## Task details
Scan the listing below. Copy each line that contains "will".

START Record excerpts

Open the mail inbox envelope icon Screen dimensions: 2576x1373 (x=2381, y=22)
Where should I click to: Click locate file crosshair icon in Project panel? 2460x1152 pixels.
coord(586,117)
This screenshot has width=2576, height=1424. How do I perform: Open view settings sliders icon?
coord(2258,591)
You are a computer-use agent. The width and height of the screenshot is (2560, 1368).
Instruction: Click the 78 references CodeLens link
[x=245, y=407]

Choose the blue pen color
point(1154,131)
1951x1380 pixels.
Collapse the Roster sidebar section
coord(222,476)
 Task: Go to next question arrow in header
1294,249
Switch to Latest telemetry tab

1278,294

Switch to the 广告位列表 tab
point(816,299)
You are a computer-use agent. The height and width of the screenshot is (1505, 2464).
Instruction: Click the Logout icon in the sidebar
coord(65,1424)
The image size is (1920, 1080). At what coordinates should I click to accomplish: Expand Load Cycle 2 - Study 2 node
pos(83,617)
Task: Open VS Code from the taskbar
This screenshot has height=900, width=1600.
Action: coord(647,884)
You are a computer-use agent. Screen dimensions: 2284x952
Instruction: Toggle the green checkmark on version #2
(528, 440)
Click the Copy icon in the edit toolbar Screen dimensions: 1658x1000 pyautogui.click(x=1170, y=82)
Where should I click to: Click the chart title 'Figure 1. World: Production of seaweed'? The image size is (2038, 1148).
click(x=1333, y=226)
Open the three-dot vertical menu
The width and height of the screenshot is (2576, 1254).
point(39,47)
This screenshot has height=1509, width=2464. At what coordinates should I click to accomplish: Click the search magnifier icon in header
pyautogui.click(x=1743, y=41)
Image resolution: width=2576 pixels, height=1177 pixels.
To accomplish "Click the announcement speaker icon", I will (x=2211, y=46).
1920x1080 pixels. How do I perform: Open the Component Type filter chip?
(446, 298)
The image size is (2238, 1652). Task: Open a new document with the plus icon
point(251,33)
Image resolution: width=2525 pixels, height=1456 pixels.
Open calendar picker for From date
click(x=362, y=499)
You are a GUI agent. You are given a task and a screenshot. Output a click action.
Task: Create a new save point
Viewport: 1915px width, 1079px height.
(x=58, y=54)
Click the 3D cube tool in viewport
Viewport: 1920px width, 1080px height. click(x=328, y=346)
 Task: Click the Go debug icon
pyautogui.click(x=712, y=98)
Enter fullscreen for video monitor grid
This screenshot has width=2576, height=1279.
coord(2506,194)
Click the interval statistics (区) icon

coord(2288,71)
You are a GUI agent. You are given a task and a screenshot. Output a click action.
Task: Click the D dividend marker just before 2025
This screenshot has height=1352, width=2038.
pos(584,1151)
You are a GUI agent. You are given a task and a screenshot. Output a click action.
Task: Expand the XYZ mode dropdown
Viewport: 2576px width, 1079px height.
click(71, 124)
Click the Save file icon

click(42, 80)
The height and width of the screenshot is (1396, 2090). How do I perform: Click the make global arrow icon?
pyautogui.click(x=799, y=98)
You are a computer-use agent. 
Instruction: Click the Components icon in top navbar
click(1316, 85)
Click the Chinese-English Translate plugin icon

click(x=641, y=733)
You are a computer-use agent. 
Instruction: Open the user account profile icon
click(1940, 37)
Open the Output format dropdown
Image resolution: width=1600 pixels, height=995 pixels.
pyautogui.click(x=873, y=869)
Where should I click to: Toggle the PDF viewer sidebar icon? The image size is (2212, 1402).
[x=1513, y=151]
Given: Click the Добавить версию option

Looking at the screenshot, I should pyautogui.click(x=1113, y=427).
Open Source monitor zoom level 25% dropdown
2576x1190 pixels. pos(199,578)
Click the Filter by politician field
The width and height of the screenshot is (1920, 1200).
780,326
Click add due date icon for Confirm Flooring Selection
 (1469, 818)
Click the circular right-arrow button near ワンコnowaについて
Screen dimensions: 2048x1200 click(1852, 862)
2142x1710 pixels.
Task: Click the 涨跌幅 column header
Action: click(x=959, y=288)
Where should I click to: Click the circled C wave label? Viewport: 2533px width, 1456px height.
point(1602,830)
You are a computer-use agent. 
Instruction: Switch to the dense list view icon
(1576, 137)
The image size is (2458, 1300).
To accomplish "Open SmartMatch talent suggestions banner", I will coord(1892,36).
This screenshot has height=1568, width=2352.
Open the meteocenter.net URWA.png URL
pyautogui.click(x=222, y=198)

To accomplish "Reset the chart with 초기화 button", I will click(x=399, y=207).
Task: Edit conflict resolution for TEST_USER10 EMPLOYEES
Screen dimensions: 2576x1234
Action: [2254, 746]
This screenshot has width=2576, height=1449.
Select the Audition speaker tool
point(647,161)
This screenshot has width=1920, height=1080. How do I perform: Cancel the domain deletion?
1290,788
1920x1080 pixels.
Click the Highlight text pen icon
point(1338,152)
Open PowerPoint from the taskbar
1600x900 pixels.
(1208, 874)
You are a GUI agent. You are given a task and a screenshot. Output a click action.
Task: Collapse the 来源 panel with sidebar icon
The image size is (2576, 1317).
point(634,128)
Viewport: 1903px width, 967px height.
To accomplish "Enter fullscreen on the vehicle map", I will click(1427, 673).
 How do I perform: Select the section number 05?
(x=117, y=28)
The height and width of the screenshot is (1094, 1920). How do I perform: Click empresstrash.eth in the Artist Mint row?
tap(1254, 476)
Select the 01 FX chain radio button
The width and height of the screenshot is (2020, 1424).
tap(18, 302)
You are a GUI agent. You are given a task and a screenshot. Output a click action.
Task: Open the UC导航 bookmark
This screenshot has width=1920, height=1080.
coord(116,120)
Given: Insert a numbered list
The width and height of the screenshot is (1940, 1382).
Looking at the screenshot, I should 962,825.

END Record excerpts

## Response
To accomplish "Click the announcement speaker icon", I will (x=2211, y=46).
To accomplish "Open SmartMatch talent suggestions banner", I will coord(1892,36).
To accomplish "Reset the chart with 초기화 button", I will click(x=399, y=207).
To accomplish "Enter fullscreen on the vehicle map", I will click(1427, 673).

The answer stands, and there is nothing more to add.